With the partnership, the companies can manufacture between 650,000 and 2 million treatment doses in a year, or 4 million to 8 million prevention doses. The United States has placed an order for $450 million worth of medicine — enough for 70,000 to 300,000 treatments, depending on how much of the drug is in each dose. But with the Centers for Disease Control and Prevention forecasting 1,500 to 5,000 hospitalized patients a day by late October, that supply could be rapidly consumed.

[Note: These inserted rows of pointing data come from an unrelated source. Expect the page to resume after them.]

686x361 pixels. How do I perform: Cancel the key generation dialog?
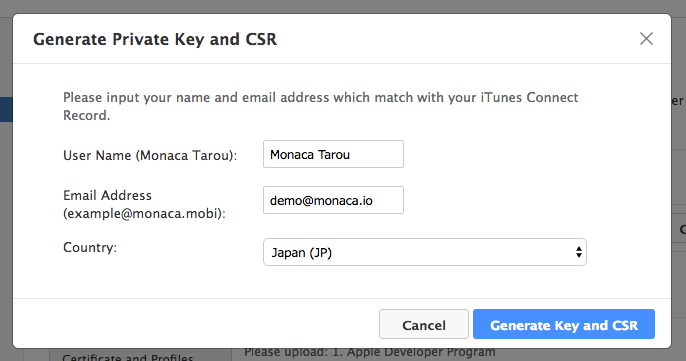(424, 324)
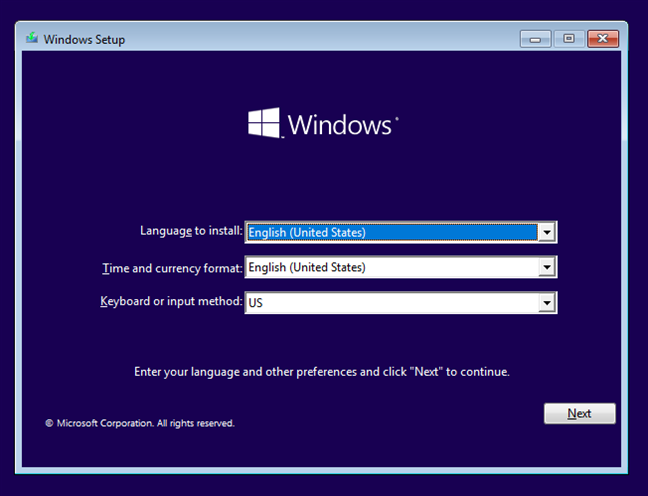Close the Windows Setup window
The width and height of the screenshot is (648, 496).
[602, 39]
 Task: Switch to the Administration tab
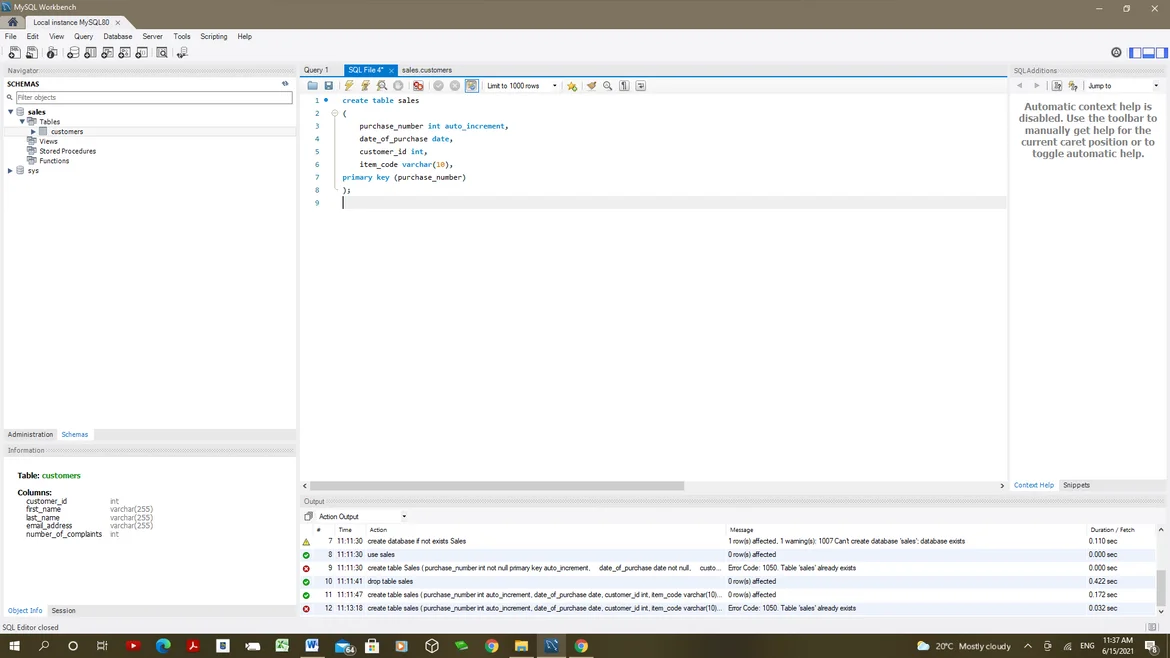[30, 435]
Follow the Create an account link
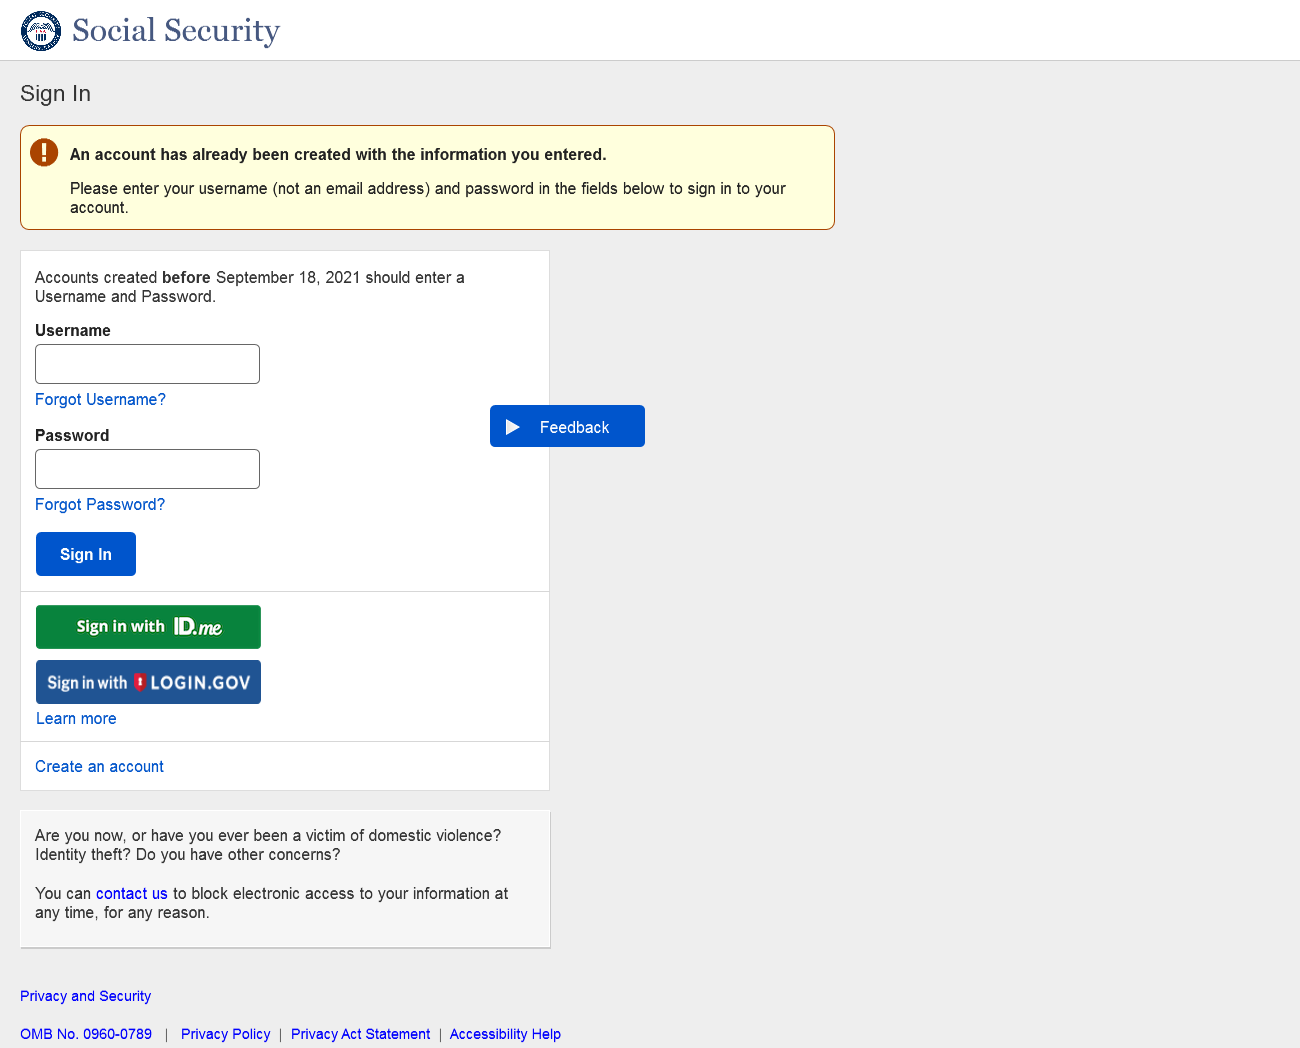Viewport: 1300px width, 1048px height. pyautogui.click(x=99, y=767)
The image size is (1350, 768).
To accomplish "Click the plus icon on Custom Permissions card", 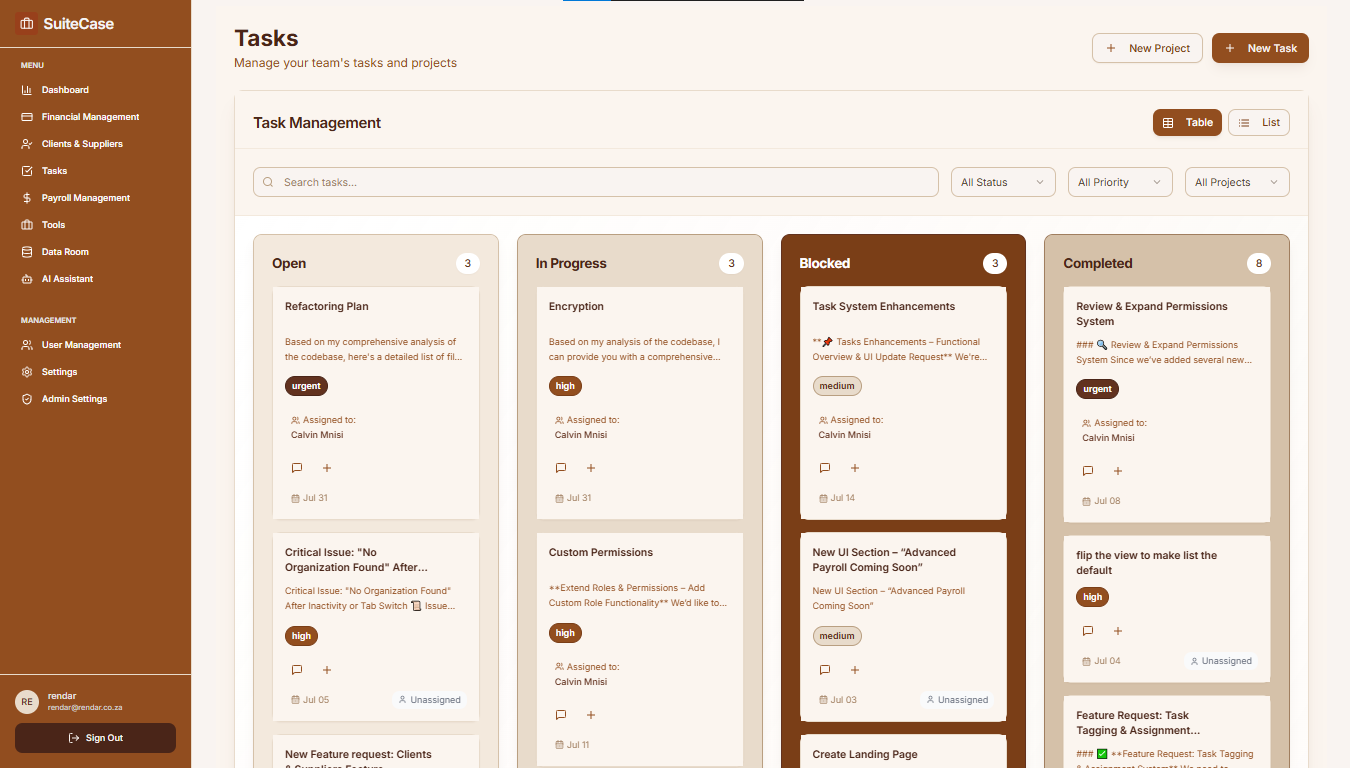I will (591, 715).
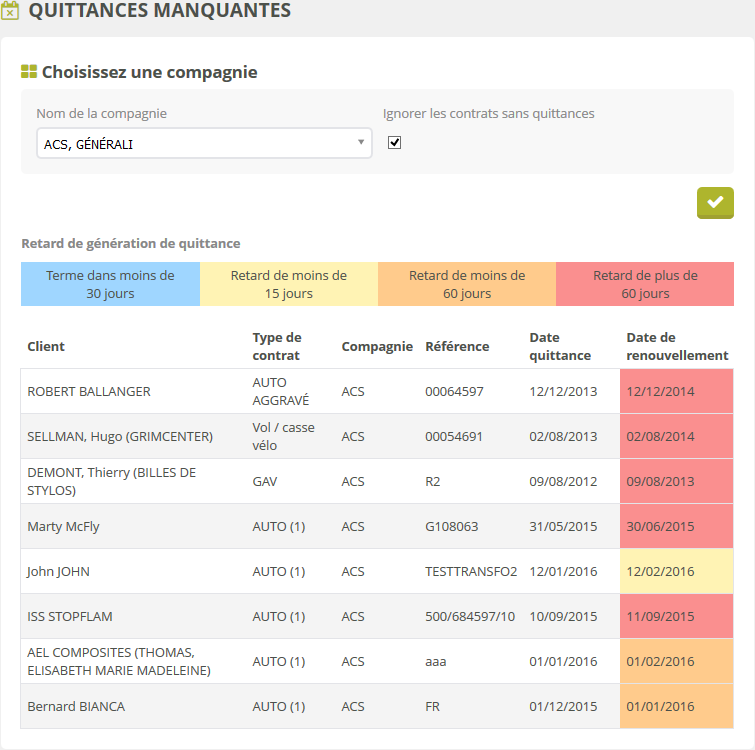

That has put companies in the unusual position of hoping competitors succeed and thinking about how to make an effective drug and to increase the yield. Eli Lilly is initially testing a single monoclonal antibody, which could allow the company to make twice as much drug as a cocktail approach.

“In terms of efficiency of manufacturing, of generating as much as possible to help as many as possible, it’s simpler and easier if you have one antibody,” said Andrew Adams, vice president of new therapeutic modalities at Lilly, which plans to make at least 1 million doses by the end of the year.

Scientists at the California company Vir Biotechnology are developing an antibody designed to be effective at very low doses, with the hope they could manufacture 10 million doses in a year.

“Vaccines can be mass-produced for billions of people. Antibodies will be for millions of people,” said Phil Pang, chief medical officer for Vir.

Many experts think that although demand will outstrip supply, there won’t be a single silver bullet to end the pandemic but a convergence of cutting-edge technologies and old-fashioned public health measures. Monoclonal antibodies — potentially from many companies — will start to make the disease less dangerous. First-generation vaccines will start to tamp down the spread of the virus.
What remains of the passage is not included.